To do — The reply must repeat the listing below exactly and carry none of its pictures.

--- Provided information Enclosed Below ---

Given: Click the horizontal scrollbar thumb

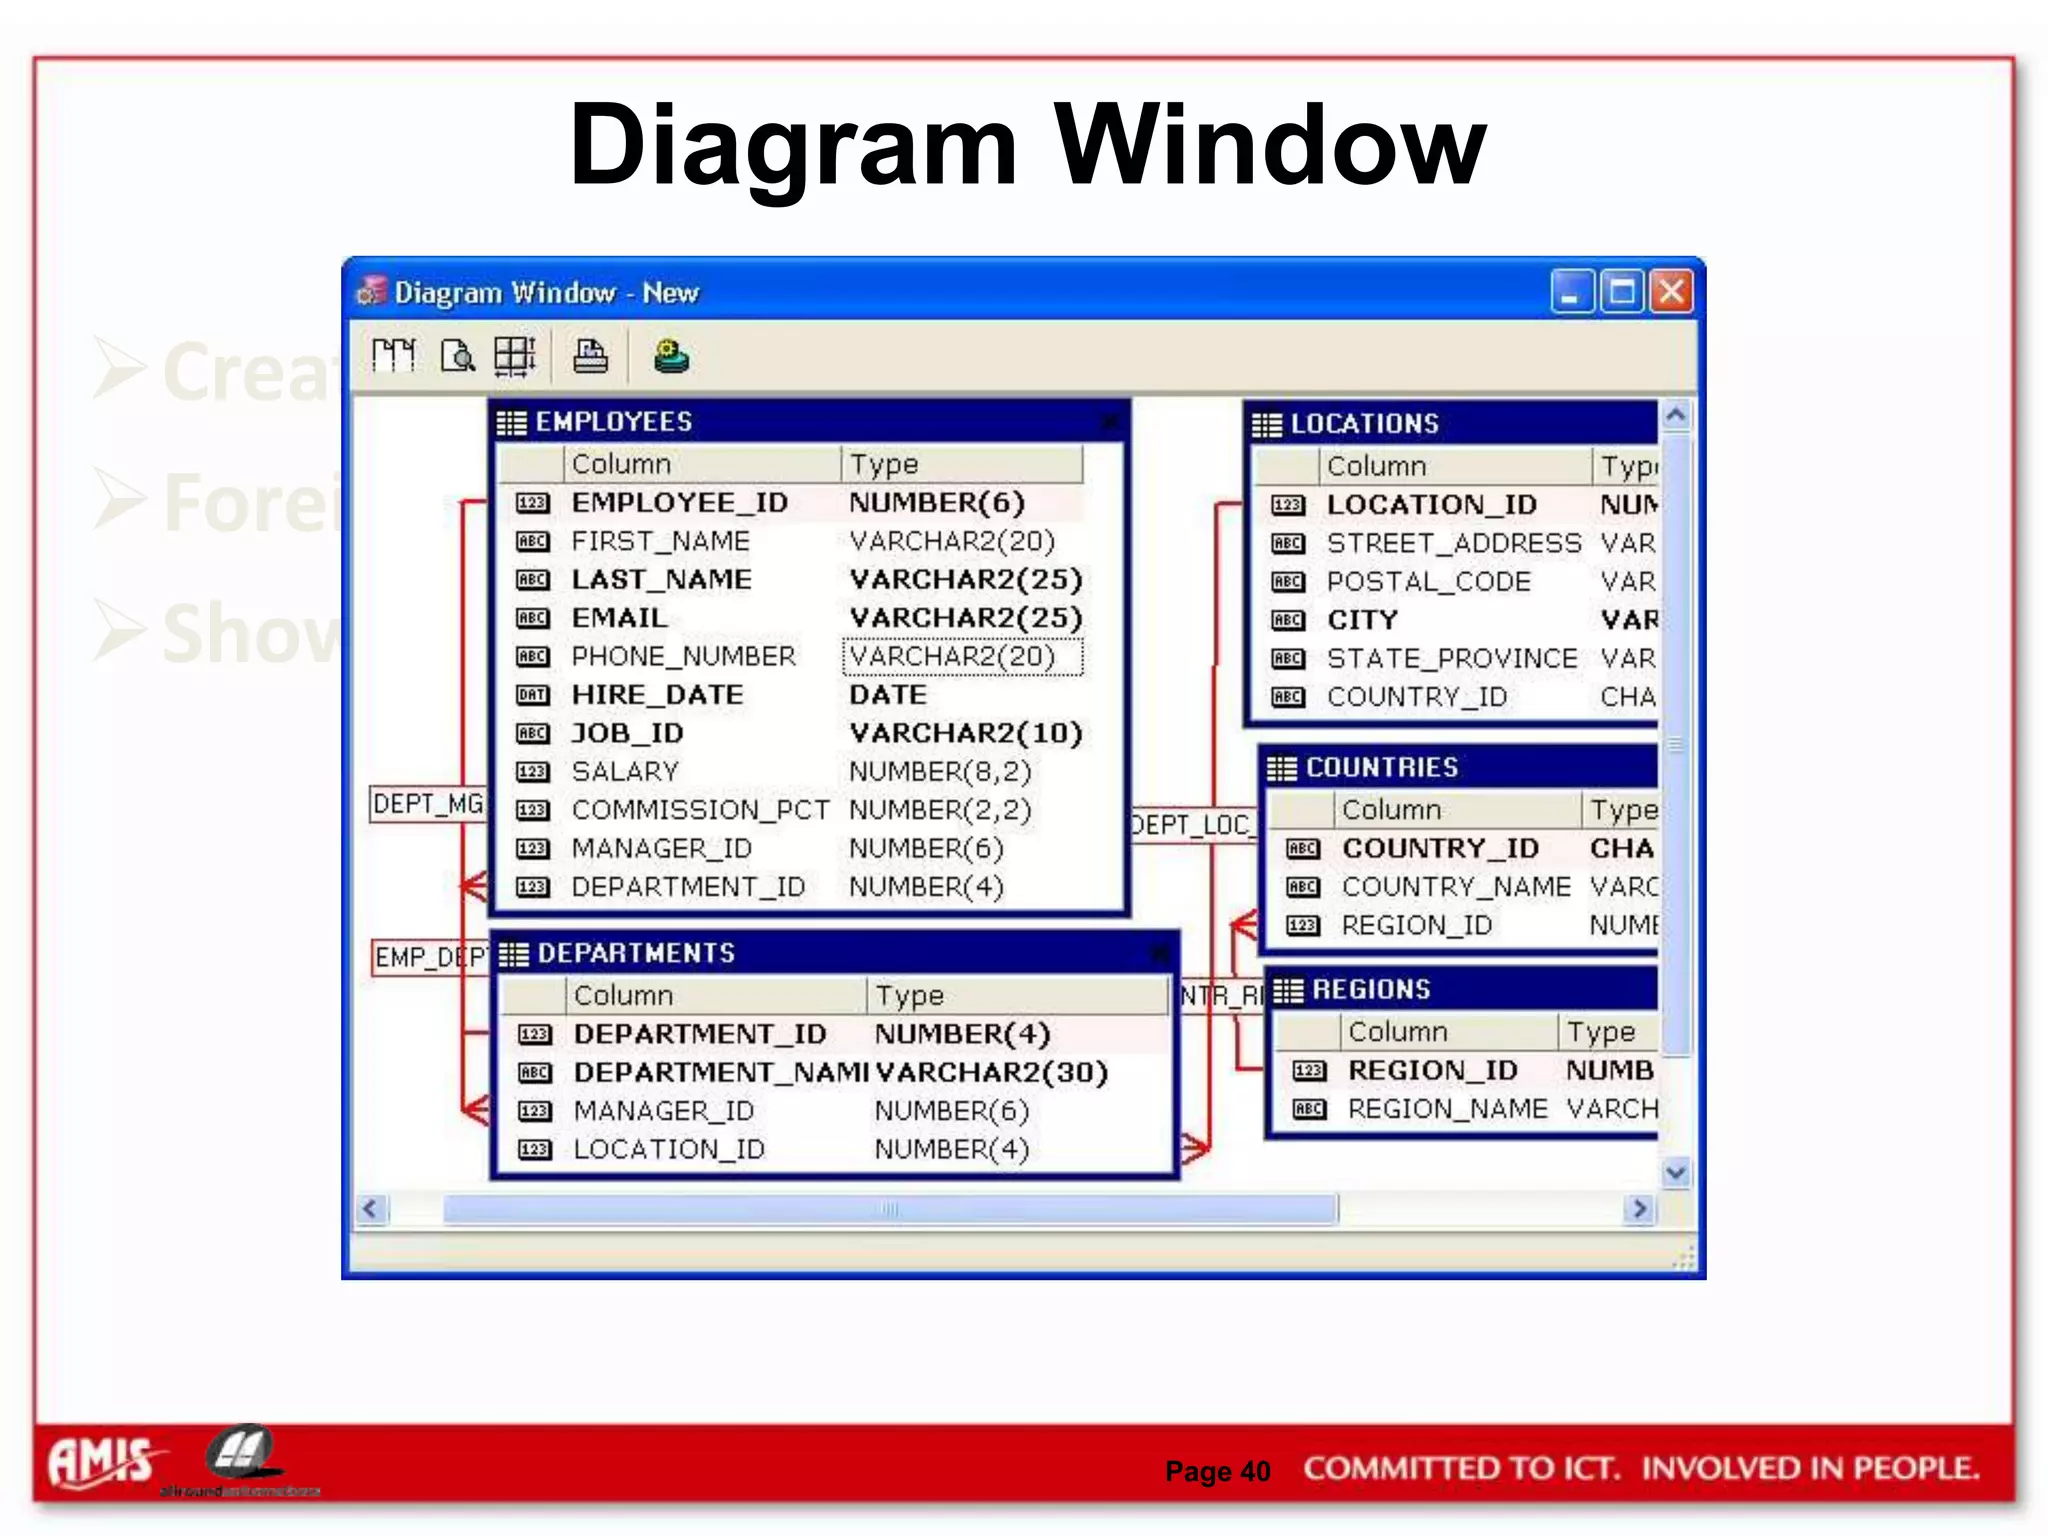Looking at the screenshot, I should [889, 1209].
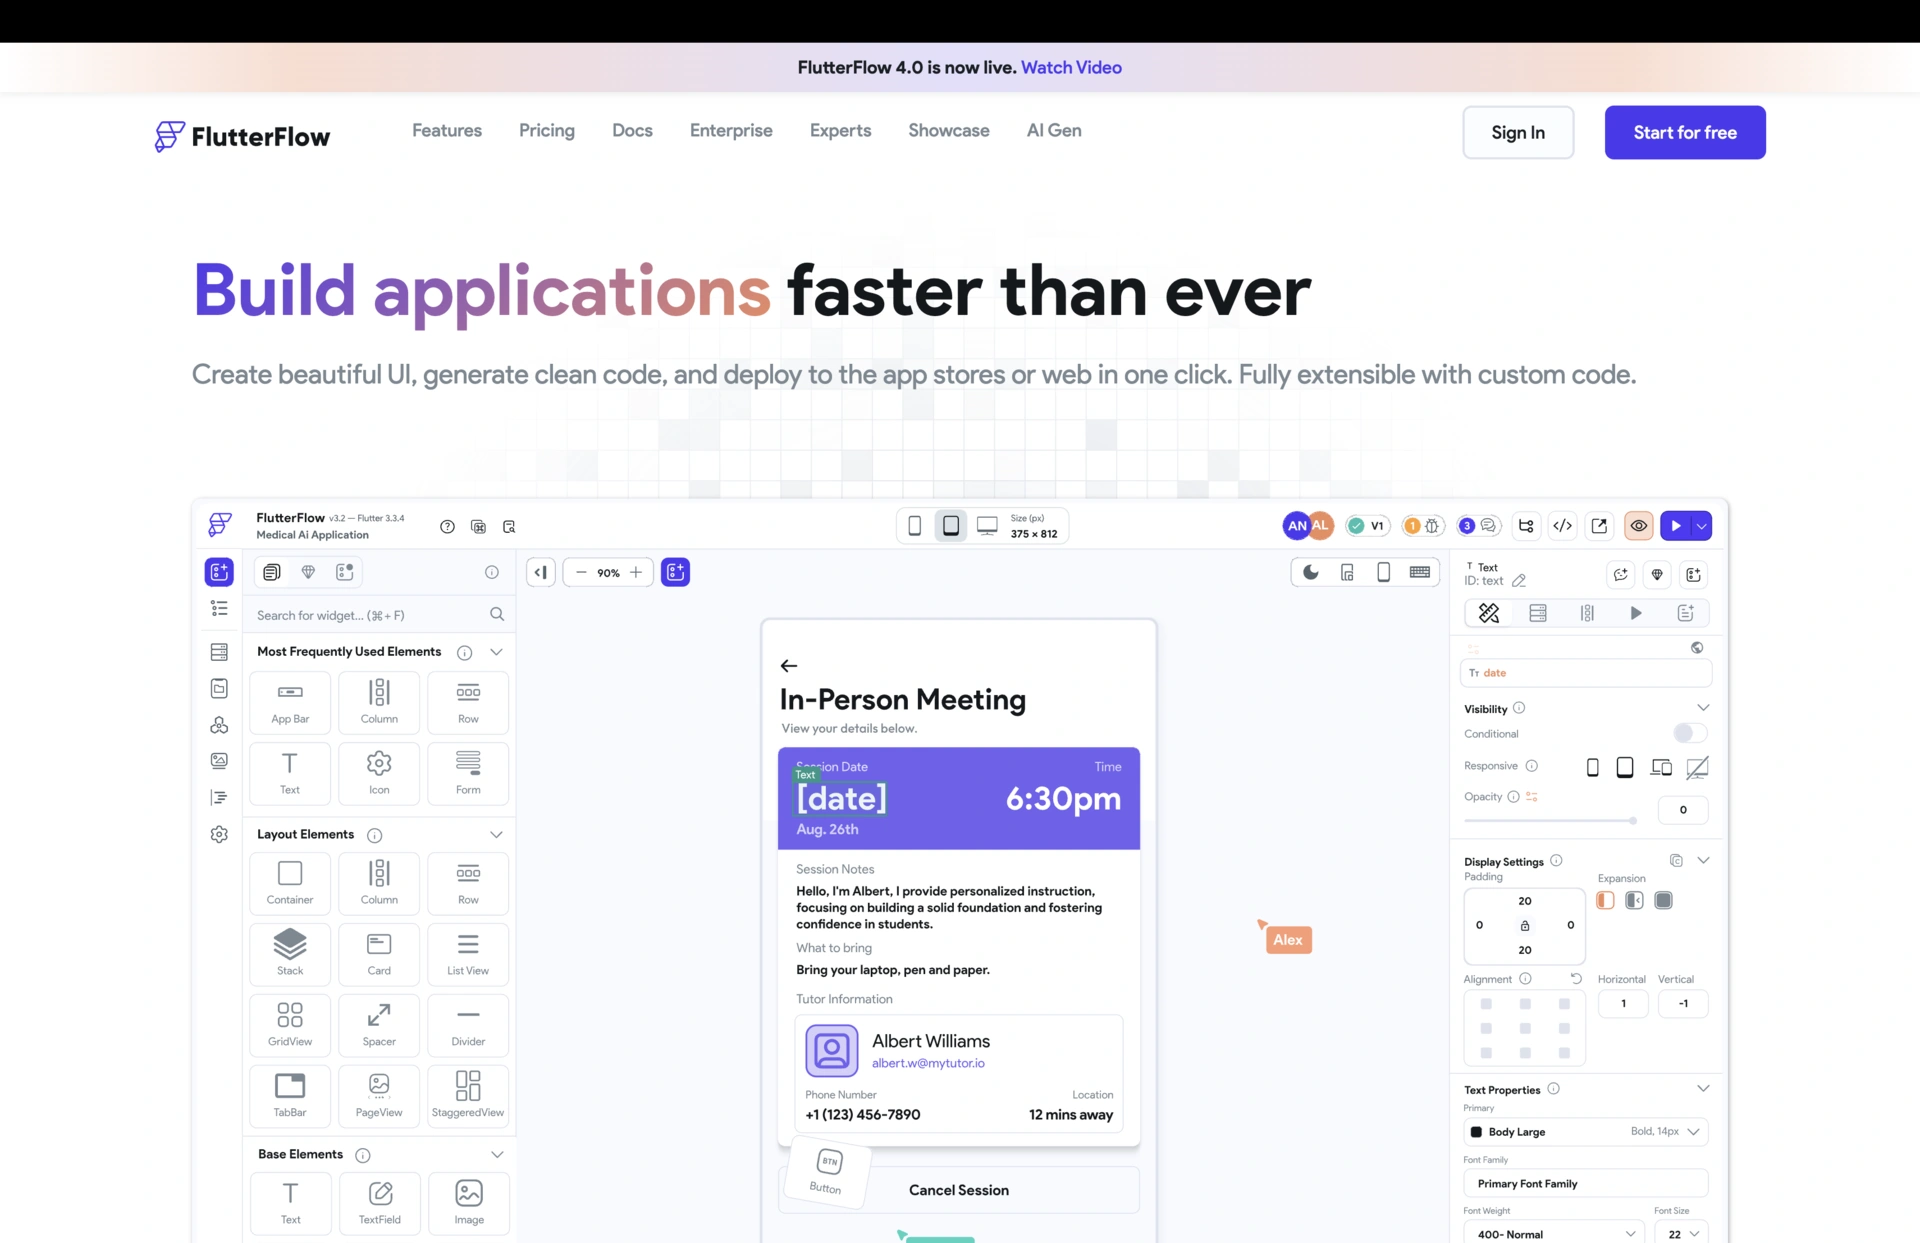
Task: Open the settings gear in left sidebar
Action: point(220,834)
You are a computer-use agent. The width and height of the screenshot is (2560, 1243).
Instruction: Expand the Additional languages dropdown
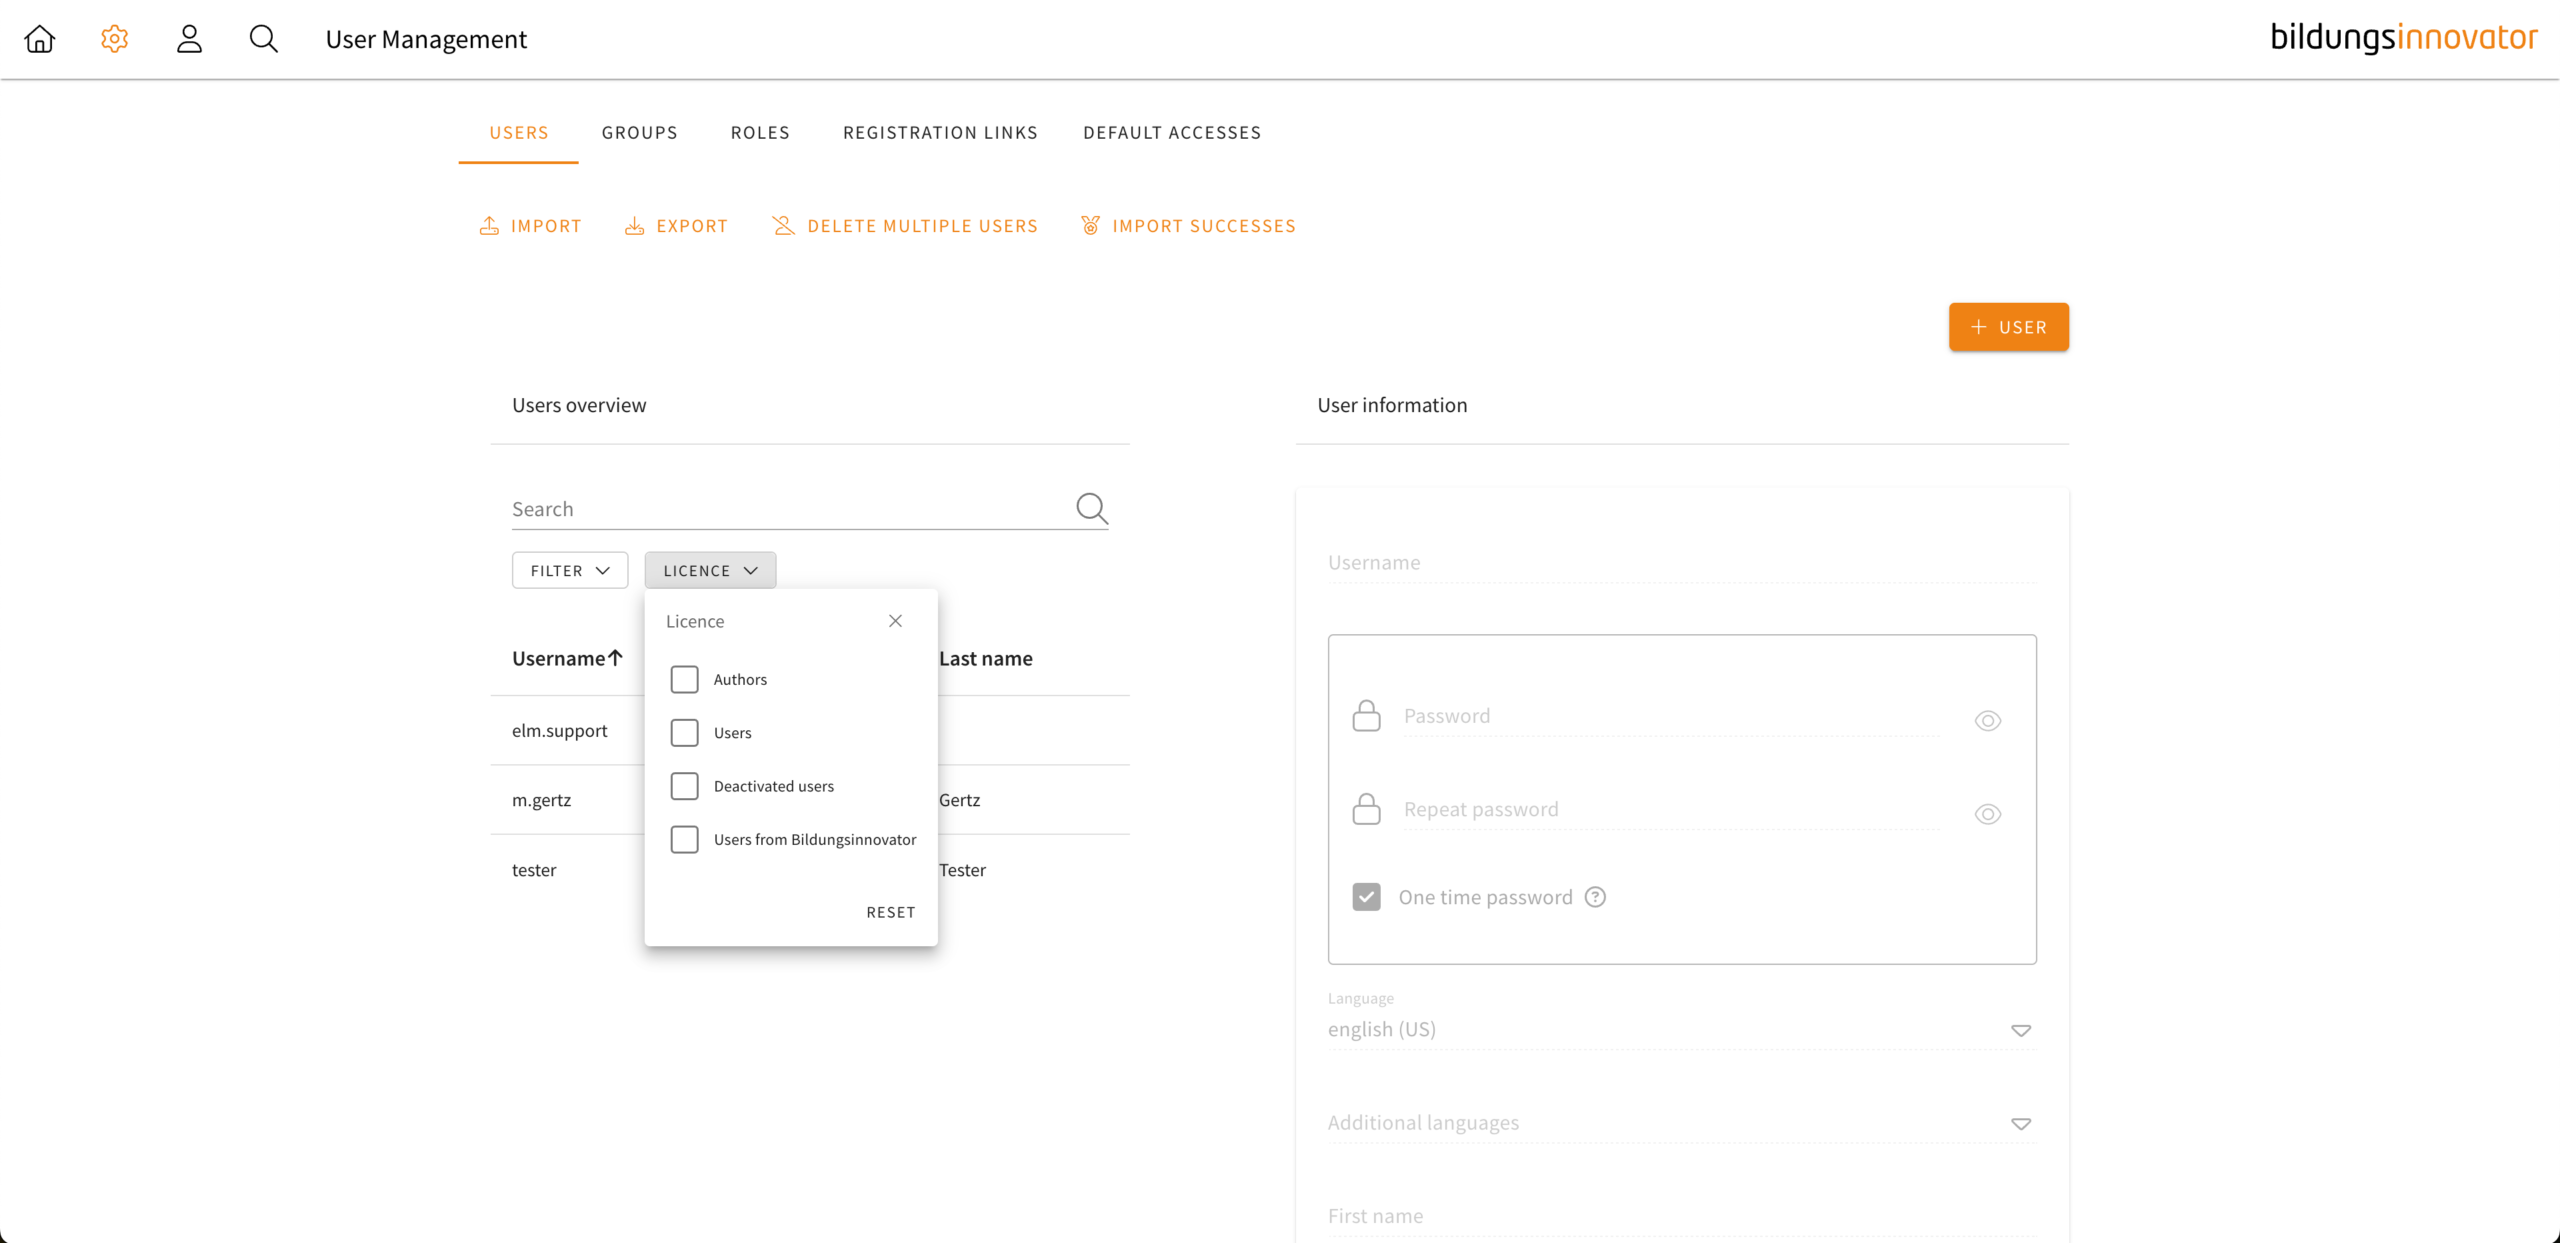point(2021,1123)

--- End of Enclosed Provided information ---

Expected answer —
Given: Click the horizontal scrollbar thumb

Looking at the screenshot, I should [889, 1209].
Task: Open the settings gear in left sidebar
Action: point(220,834)
You are a computer-use agent. The width and height of the screenshot is (2560, 1243).
Instruction: Expand the Additional languages dropdown
point(2021,1123)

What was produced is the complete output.